La guerra empieza en el estómago

La guerra suele explicarse con mapas. Flechas que avanzan, fronteras que se tensan, territorios que cambian de color como si el mundo fuera un tablero. Los expertos hablan de estrategias, de alianzas, de equilibrios militares. Todo parece tener una lógica fría, casi matemática.

Pero para el ciudadano común la guerra no empieza en un mapa. Empieza en el estómago.

Empieza con una noticia breve en el teléfono, con una imagen de un edificio roto, con una palabra que se repite demasiado: ofensiva, bombardeo, escalada. Al principio parece algo lejano, algo que ocurre en otro idioma, en otro clima, en otra vida.

Sin embargo, algo cambia. Se instala una inquietud difícil de explicar, una pequeña piedra dentro del pecho. No es exactamente miedo, pero se parece. Es la sensación de que el mundo se ha vuelto más frágil.

Dos campos de batalla

Todas las guerras tienen un campo de batalla visible: el lugar donde mueren los soldados, donde los heridos esperan ser evacuados, donde la tierra se llena de cráteres y metal.

Ese escenario es brutal y directo.

Allí están los nombres que aparecen en las listas de muertos. Las familias que reciben llamadas que nadie quiere recibir. Los jóvenes que, hace apenas unos meses, estaban estudiando o trabajando y que ahora se encuentran en medio de una geografía hecha de barro y explosiones.

Pero existe otro campo de batalla.
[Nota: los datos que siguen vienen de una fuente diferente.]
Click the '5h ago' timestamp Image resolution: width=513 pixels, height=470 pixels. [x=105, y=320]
Uno mucho más silencioso.

Sucede en las casas, en las cocinas, en las mesas donde alguien mira las noticias mientras los demás intentan continuar con la rutina. En ese espacio cotidiano donde la guerra se transforma en preocupación, en discusiones sobre precios, en un silencio incómodo cuando aparece una imagen demasiado dura en la televisión.

Ahí también ocurre algo importante: la esperanza empieza a desgastarse.

Un mundo lleno de guerras

Esta no es la única guerra.Pero también están otras guerras que aparecen menos en las pantallas, conflictos que continúan como incendios lentos en diferentes rincones del planeta.
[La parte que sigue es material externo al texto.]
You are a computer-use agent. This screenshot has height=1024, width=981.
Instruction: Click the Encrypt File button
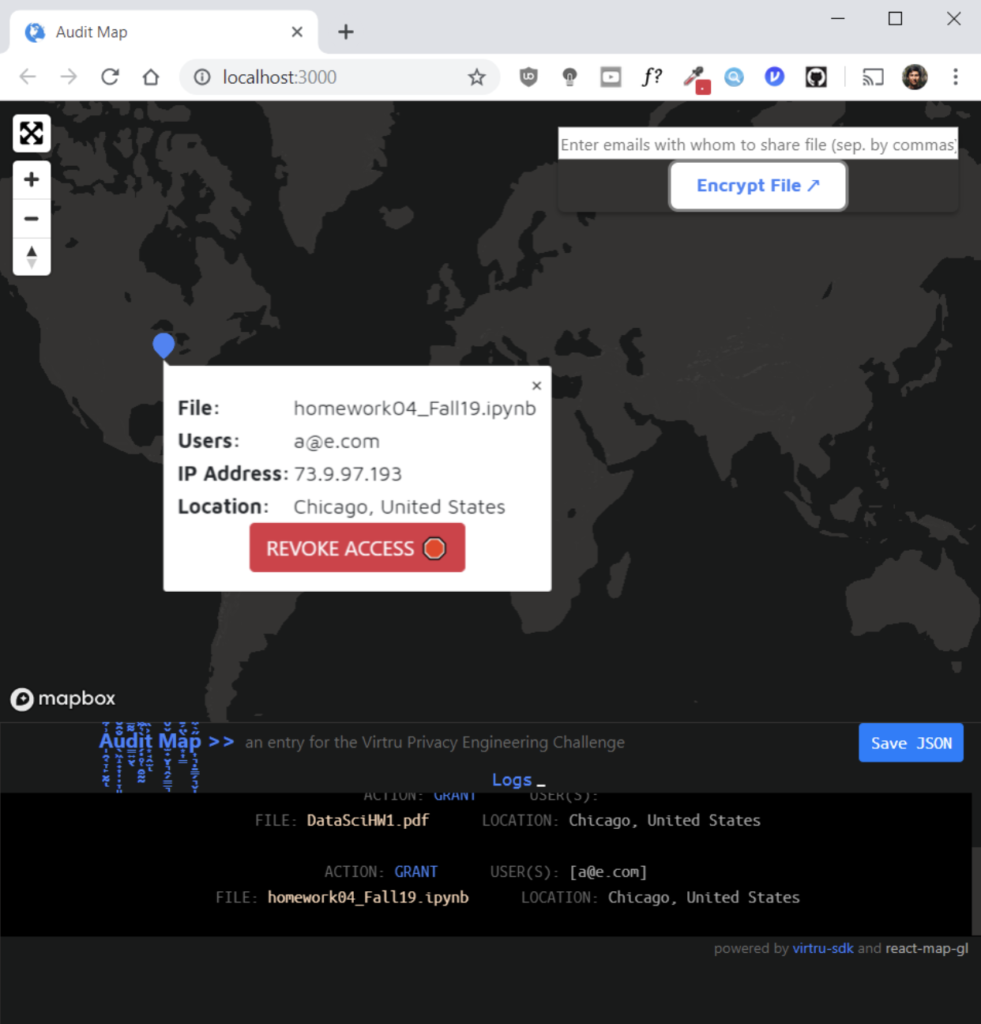pos(758,186)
Guerras grandes y guerras pequeñas. Guerras que duran años. Guerras que duran generaciones.

El ciudadano común observa todo esto con una mezcla extraña de saturación y desamparo. No tiene poder para detener esos conflictos. No participa en las negociaciones ni en las decisiones militares.

Lo único que puede hacer es mirar. Y mirar demasiado también pesa.

Porque cada noticia añade una capa de ansiedad: el precio de la energía, la inflación, la incertidumbre económica, la sensación de que algo se está tensando en el mundo. De pronto la guerra deja de ser un evento distante y empieza a filtrarse en la vida diaria.

La vida que insiste

Sin embargo, incluso en medio de esa tensión constante, la vida sigue sucediendo.

En alguna casa alguien cuenta una historia absurda en medio de la cena. Un vecino riega las plantas como si el mundo fuera perfectamente estable. Un grupo de amigos discute sobre fútbol, sobre películas, sobre recuerdos de infancia.

Son momentos pequeños, casi insignificantes. Pero contienen algo poderoso.

Mientras en algún lugar del mundo alguien está muriendo, mientras hay ciudades que se vacían y familias que pierden todo, en otros lugares la gente sigue intentando mantener una normalidad mínima.

No es indiferencia. Es supervivencia.

La vida cotidiana se convierte en una forma silenciosa de resistencia. Una manera de decir que el miedo no puede ocupar todos los espacios.

Un cierre que todavía no existe

Las guerras dejan muertos, heridos y ciudades destruidas. Eso es inevitable. Pero también dejan millones de personas intentando reconstruir algo menos visible: la confianza en el futuro.

Ese trabajo no ocurre en los tratados internacionales ni en los discursos de los líderes. Ocurre en las casas. En las conversaciones. En la decisión casi obstinada de seguir adelante incluso cuando el mundo parece tambalearse.

Tal vez por eso las guerras nunca terminan realmente el día en que se firman los acuerdos. Terminan mucho después, cuando la gente vuelve a creer que el mañana puede ser un lugar habitable.

Y quizás la pregunta que queda flotando —la que todavía no tiene respuesta— es si, en medio de tantas guerras abiertas, el ciudadano común seguirá encontrando la fuerza para sostener esa esperanza frágil que mantiene al mundo caminando.